Dans le préſent Congrès qui a commencé le 5 du mois paſſé, & a continué juſqu’à ce jour, il a été réſolu unanimement & avec une ſatiſfaction univerſelle, que nous regarderions la violation de vos droits, opérée par l’acte pour changer le Gouvernement de votre Province, comme une violation des nôtres propres, & que nous vous inviterions à entrer dans notre confédération, laquelle n’a d’autres objets en vue que la parfaite aſſurance des droits civils & naturels de tous les membres qui la compoſent, & la préſervation d’une liaiſon heureuſe & permanente avec la Grande-Bretagne, fondée ſur les principes fondamentaux & ſalutaires que nous avons expliqués ci-devant. C’eſt pour parvenir à ces fins que nous avons fait préſenter au Roi, une requête humble & loyale, le ſuppliant de vouloir bien nous délivrer de nos oppreſſions. Nous avons auſſi formé un accord, par lequel nous ſuſpendrons l’importation de toutes ſortes de marchandiſes de la Grande-Bretagne & de l’Irlande, après le premier de Décembre prochain.
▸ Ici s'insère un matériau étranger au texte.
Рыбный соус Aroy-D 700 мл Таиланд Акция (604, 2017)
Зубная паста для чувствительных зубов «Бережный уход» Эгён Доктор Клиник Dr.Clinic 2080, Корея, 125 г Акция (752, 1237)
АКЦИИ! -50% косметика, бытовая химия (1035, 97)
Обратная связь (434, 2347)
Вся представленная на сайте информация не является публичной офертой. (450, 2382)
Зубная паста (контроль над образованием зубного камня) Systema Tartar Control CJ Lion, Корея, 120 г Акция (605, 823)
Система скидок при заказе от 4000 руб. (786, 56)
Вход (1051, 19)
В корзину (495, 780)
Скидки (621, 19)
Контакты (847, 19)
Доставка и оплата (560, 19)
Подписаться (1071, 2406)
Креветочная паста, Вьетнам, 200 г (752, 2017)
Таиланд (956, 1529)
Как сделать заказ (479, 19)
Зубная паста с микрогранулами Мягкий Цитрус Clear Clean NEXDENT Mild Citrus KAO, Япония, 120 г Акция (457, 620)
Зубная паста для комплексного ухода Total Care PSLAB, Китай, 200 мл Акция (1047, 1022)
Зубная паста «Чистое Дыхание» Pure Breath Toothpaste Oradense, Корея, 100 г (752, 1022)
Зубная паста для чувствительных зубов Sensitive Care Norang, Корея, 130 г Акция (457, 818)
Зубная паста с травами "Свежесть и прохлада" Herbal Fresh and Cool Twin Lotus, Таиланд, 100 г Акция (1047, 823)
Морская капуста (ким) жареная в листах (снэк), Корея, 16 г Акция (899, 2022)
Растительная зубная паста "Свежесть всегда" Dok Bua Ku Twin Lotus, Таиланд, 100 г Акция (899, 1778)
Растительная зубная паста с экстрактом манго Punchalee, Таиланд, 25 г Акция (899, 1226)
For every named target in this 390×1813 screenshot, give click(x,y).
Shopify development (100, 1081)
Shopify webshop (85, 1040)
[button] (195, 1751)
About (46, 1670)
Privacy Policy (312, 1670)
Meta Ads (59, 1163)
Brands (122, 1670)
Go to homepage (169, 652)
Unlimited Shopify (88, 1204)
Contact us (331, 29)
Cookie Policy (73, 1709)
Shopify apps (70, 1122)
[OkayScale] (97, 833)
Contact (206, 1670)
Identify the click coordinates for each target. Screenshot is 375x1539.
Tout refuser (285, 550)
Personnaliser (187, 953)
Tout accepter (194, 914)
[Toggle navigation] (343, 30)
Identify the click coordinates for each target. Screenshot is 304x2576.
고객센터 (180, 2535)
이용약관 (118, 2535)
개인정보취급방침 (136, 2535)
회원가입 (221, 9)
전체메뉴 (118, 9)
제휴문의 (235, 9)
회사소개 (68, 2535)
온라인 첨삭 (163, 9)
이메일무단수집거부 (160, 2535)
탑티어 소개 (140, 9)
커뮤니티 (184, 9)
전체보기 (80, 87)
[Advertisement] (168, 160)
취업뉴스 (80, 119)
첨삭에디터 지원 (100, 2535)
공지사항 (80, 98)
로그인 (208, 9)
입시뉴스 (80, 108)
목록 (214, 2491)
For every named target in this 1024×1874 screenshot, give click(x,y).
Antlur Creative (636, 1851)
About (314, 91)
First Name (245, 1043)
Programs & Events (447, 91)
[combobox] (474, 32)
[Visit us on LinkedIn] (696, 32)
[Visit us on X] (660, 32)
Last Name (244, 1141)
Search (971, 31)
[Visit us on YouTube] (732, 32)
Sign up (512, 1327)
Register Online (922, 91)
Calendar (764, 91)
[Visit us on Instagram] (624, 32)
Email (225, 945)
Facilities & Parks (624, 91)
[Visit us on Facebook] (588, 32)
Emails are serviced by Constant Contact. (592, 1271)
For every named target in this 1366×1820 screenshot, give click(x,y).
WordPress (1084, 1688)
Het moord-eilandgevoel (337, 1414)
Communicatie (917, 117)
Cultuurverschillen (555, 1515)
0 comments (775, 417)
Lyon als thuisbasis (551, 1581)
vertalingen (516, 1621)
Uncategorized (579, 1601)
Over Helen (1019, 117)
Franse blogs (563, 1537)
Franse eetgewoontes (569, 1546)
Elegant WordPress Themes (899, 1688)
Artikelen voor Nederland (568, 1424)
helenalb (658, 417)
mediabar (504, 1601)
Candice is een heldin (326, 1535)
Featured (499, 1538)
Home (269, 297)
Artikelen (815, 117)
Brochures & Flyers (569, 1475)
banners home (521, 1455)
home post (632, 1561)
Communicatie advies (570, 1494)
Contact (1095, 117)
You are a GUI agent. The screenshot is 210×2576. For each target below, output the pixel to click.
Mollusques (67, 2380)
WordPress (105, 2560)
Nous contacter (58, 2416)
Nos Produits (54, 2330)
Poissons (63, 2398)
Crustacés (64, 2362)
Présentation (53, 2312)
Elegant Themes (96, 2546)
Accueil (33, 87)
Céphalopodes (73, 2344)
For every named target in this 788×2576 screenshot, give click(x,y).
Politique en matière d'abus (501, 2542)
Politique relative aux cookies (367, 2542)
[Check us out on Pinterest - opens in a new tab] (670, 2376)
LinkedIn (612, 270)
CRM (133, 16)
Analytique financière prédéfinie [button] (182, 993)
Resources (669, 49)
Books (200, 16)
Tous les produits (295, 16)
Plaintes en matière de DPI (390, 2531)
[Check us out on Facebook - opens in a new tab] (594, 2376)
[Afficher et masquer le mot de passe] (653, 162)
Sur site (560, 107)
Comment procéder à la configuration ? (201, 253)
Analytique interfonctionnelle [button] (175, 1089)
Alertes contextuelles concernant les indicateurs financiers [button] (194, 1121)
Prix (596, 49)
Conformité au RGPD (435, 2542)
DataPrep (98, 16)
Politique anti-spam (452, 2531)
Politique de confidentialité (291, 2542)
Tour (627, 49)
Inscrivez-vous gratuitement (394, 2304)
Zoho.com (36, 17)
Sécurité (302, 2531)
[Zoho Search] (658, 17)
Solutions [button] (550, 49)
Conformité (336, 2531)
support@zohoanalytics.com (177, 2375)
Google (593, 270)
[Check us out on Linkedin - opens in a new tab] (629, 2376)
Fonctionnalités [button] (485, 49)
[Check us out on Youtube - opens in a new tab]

Comme auſſi nous nous engageons à ne rien tranſporter de chez nous dans ces Royaumes ou aux îles de l’Amérique, après le dixième de Septembre prochain, ſi nous n’avons pas encore obtenu, dans ce tems là, la réparation de nos griefs.

Que le Tout-Puiſſant daigne vous porter d’inclination à approuver nos démarches juſtes & néceſſaires, & à vous joindre à nous, & que lorſque l’on vous offrira quelques injures que vous ſerez réſolus de ne point ſouffrir, à ne pas faire dépendre votre ſort du peu d’influence que pourrait avoir votre ſeule Province, mais des puiſſances réunies de l’Amérique ſeptentrionale ; & qu’il veuille accorder à nos travaux unis, un ſuccès auſſi heureux que notre cauſe eſt juſte, eſt la fervente prière de nous, vos ſincères & affectionnés Amis et Concitoyens.

Par ordre du Congrès,
26 octobre 1774.
Henry Middleton, Préſident.

  1. Le Baron de Monteſquieu, dans l’Eſprit des Loix. Liv. 19. Chap. 27.
  2. De l’Eſprit des Loix. Liv. XI. Ch. VI.